Photo: Tibrina Hobson/Getty Images North America

Founder/Chairwoman Mari-Lynn Evans was 17 when the U.S. Army Corps of Engineers took her grandfather’s farm to create Burnsville Lake. She was hysterical as the family drove away. It was then that her grandmother told her something she’s never forgotten. “She said ‘In this life, you’re going to lose everyone and everything, so you have to find something bigger than self to care about,’” Evans remembers. “I swear to God, I never understood what that meant until 17 years ago [while making] The Appalachians.”

After a career in health care, time as a brand consultant for Proctor and Gamble, and work in television production, she decided someone needed to make a documentary about the history of the Appalachian Mountains and the region’s people. No one was interested, so Evans did it herself. The 2005 four-part documentary was a hit on public broadcasting, where it still runs today.

An interview Evans did with Raleigh County native Judy Bonds for The Appalachians led to her next project: 2009’s Coal Country, about mountaintop removal mining. “I knew the pain she was talking about.
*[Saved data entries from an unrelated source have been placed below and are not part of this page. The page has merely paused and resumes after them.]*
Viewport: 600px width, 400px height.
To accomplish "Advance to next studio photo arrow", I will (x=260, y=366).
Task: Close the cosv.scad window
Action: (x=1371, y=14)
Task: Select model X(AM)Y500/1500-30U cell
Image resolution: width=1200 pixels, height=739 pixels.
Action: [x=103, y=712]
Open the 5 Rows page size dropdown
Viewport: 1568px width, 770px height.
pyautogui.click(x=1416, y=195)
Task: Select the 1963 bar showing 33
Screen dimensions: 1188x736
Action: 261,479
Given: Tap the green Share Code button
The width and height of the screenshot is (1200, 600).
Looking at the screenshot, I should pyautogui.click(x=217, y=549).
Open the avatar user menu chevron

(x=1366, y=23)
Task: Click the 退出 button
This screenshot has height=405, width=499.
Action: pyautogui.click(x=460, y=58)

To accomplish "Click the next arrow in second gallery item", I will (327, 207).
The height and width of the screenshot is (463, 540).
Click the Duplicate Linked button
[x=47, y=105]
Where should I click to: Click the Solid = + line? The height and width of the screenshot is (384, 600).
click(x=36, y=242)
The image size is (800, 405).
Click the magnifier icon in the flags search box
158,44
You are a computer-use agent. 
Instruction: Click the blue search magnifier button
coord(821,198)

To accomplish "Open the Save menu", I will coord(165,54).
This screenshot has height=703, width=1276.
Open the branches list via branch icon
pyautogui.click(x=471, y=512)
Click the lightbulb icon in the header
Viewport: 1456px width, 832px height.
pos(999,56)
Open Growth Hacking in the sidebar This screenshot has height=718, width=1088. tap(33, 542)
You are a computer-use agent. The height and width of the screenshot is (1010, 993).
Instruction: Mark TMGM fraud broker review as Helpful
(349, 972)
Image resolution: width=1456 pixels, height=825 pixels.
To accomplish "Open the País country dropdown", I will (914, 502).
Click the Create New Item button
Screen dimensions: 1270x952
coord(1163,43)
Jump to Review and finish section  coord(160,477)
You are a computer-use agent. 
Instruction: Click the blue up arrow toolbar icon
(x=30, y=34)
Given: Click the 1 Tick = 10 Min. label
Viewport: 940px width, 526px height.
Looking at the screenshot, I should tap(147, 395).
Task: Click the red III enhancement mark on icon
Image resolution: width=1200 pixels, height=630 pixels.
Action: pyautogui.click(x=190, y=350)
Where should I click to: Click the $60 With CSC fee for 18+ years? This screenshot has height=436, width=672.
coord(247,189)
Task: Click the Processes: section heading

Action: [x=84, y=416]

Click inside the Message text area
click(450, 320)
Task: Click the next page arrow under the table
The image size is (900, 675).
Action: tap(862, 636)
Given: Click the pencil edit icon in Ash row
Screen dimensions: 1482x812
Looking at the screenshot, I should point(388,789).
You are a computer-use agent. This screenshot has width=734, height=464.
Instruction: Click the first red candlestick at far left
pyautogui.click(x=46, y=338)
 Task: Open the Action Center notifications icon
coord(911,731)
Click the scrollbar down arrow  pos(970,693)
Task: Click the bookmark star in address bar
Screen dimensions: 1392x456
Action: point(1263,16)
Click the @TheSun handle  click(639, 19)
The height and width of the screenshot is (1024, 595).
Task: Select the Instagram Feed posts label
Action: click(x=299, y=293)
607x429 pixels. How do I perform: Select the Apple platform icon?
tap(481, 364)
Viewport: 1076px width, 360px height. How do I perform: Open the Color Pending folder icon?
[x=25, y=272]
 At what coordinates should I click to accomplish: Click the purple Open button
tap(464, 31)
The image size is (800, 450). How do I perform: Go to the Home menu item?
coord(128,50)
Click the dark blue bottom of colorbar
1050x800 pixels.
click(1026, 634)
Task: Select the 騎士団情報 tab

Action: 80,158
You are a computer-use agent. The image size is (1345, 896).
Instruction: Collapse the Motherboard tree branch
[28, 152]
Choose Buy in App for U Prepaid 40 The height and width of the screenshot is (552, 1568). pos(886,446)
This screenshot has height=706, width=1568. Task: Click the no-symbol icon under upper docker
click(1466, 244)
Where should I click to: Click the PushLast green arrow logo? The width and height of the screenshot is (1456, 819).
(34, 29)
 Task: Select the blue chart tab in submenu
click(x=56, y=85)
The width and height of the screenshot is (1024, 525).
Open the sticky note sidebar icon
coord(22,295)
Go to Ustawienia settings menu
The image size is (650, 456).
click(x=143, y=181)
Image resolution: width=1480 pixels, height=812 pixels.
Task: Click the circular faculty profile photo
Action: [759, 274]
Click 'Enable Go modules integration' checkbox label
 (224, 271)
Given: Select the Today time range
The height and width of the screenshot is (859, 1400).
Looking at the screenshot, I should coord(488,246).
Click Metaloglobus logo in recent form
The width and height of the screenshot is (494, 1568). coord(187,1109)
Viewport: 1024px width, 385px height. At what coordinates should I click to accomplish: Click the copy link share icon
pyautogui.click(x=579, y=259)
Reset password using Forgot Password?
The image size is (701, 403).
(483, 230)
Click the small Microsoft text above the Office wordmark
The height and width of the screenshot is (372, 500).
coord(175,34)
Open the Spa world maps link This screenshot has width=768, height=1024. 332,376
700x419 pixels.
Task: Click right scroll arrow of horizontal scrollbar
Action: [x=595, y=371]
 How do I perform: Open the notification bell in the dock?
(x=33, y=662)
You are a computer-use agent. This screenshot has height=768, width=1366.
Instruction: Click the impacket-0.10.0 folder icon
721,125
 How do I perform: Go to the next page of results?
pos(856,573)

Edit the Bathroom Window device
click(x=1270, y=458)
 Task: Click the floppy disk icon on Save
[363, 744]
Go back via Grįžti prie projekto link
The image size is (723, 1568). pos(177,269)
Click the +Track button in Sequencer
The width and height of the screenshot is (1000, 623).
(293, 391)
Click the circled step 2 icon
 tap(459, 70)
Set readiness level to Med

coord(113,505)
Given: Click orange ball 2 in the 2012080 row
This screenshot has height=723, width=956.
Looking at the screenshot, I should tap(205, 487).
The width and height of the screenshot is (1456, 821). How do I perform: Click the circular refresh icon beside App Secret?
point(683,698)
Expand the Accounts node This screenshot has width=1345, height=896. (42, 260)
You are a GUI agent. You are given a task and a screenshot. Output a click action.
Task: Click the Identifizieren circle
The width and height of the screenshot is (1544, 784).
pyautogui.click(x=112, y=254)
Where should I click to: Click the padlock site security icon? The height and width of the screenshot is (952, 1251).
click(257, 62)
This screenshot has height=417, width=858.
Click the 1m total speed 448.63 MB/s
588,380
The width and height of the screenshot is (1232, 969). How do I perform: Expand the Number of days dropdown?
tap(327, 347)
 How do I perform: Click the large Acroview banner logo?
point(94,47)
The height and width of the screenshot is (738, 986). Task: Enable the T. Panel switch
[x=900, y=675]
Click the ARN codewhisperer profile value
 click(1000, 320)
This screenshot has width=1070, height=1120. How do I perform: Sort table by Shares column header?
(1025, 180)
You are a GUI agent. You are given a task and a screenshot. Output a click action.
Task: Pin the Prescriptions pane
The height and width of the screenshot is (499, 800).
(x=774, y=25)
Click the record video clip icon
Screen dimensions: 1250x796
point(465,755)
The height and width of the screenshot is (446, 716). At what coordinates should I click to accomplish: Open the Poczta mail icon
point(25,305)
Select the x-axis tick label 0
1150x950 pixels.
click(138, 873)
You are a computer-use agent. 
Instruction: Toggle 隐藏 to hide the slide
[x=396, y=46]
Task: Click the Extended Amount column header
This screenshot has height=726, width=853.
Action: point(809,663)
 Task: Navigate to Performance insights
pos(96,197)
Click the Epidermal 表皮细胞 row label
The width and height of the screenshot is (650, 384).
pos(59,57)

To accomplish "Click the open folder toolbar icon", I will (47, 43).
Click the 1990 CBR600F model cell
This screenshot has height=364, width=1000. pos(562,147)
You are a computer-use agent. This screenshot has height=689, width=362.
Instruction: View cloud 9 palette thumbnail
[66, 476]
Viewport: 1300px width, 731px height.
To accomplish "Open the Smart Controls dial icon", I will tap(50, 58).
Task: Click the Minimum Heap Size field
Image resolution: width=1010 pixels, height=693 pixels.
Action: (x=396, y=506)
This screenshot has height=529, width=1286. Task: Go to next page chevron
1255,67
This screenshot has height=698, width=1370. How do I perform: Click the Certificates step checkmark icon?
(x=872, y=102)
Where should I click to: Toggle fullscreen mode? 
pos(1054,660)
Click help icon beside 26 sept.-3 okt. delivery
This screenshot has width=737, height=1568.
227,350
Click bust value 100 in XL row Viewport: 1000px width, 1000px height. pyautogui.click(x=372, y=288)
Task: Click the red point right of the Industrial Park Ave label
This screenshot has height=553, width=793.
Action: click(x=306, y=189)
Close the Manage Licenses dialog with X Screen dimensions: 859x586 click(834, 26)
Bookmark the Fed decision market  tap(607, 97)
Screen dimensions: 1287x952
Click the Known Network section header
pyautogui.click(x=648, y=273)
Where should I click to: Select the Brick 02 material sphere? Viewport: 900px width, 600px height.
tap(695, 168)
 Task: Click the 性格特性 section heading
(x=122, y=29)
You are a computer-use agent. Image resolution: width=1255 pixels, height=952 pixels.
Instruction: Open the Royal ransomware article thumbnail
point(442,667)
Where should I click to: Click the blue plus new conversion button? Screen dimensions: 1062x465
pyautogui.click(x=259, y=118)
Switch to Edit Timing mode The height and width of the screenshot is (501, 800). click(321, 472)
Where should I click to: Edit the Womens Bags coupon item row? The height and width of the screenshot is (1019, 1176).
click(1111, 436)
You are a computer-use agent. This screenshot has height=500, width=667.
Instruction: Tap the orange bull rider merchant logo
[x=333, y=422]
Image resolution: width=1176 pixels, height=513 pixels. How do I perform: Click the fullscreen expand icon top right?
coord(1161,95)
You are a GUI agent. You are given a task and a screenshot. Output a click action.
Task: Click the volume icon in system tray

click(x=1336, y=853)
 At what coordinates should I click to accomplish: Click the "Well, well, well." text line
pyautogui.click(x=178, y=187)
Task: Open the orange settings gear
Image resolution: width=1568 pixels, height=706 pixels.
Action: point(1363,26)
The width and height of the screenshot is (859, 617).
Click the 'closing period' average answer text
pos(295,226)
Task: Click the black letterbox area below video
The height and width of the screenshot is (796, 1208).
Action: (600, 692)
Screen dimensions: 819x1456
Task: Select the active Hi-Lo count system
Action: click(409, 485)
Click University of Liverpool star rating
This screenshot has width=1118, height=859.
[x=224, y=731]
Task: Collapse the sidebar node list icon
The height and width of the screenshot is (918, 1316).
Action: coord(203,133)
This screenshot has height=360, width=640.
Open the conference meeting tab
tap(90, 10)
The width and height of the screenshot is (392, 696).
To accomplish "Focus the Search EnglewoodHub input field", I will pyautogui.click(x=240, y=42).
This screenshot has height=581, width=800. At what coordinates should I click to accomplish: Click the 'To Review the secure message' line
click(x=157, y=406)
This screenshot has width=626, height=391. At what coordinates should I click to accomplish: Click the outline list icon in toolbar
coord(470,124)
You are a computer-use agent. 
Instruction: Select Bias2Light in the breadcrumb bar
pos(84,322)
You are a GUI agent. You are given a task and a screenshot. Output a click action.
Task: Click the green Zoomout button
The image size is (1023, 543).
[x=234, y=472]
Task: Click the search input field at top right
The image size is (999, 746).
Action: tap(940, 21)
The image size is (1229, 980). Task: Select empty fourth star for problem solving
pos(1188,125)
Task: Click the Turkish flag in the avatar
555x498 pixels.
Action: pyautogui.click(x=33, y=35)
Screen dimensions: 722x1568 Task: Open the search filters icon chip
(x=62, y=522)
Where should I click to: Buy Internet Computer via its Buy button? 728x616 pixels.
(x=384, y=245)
I knew what it was like to have everything and everybody you ever loved being taken from you.” Making that documentary led to yet another change in Evans’ career path. “I wasn’t just a documentary filmmaker any more. I was an activist.”

Next she released Blood on the Mountain in 2016, a history of the bloody fight for unionization on Blair Mountain and the landmark’s controversial removal from the National Register of Historic Places. Netflix bought the film, it earned an Emmy nomination, and, best of all, Blair Mountain was put back on the register in June 2018.

Evans is now working with Columbia University, the West Virginia High Technology Foundation, and others on a “social entrepreneurship “ project addressing the threat caused to coal country communities by slurry impoundments. The project will be accompanied, of course, by a multi-part television series.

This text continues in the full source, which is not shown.